With all the focus on data and AI, it was simply a matter of time before the countermovement started. Reflecting on several discussions around this topic that I’ve had over the last year, the key theme seems to be that data and AI are predicting the future based on the past and as long as the future is like the past, this works fine. However, the world is in constant flux and these technologies cause stagnation as we can’t predict fundamental shifts and disruptive innovations. Even worse, we don’t even look for them as we look at data in a short-sighted fashion.
Although I most certainly believe that there’s a very important place for human creativity and insight, I also think that not exploiting the advantages data and AI offer is simply akin to shooting yourself in the foot or tying one arm behind your back. There are several reasons for this.
First, for all the criticism on machine learning for predicting the future, the fact is that in most cases, humans are even worse at it. Even for highly variable data, ML algorithms often manage to exploit patterns that humans fail to detect. For large retailers, predicting the amount of product to order and then allocating it to each individual shop used to be a human task, but it’s clear that ML algorithms, given sufficient data, do a better job. A counterargument used frequently recently is that these algorithms didn’t predict the Covid-19 disruption, but of course, humans didn’t predict it either, leaving many stores with a significant surplus of goods.
Second, I still meet people that continue to express beliefs about the world, their industry, their customers or their own performance that simply aren’t true. Although some, like Steve Jobs, were known for their “reality distortion field,” for virtually all of us, just wishing for something to be true doesn’t make it so. As William Edwards Deming famously said: in God we trust; all others must bring data.
Third, data-driven practices don’t remove human creativity but instead focus it on the formulation of hypotheses. In traditional organizations, one can build a career on making strong statements that are hard to verify and being vocal about them. Often, these are based on individual instances and storytelling, to which we as humans are very sensitive. When adopting data-driven practices, the focus should be on formulating testable hypotheses and being less concerned with being proven wrong. Even hypotheses that are creative and novel but don’t pan out provide ample opportunity for learning.
Fourth, when using data-driven practices, you need to know what you’re optimizing for. In virtually all companies that I work with, features are prioritized and developed based on the beliefs of some product manager. The effect of the prioritized feature on the customer or system behavior and the way it generates value is often described in qualitative and vague terms. The worst argument here is that it’s a “strategic investment.” Rather than prioritizing a feature to be developed based on the beliefs of a product manager, it’s much better to treat the feature as a hypothesis, define its expected, quantitative effect and then measure its impact as you iteratively develop the feature slice by slice.
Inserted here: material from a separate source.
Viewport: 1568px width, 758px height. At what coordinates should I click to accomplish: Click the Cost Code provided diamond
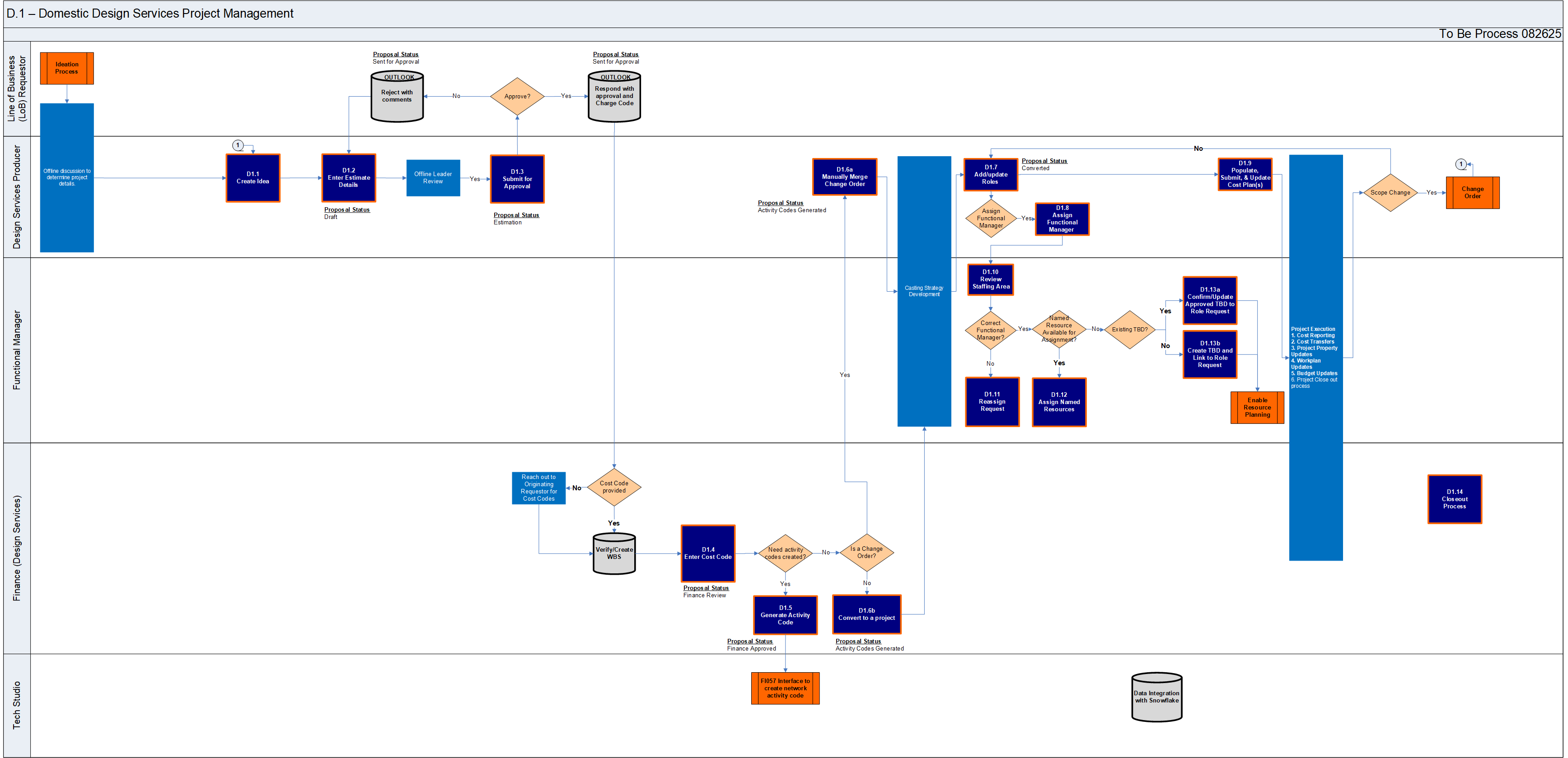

Working in a data-driven fashion doesn’t make you boring. Instead, it instills a higher level of discipline in the organization, uses technology where it fits best and focuses creative energy on the areas where humans provide the most value. It helps organizations to shed so-called “shadow beliefs” (beliefs that everyone in the organization considers to be true but that are not) and, through that, remove hypotheses that don’t hold from the pool of ideas. Neither humans nor machines can predict the future. However, although history never repeats itself, it often rhymes. And machine learning is better at detecting the rhymes than you.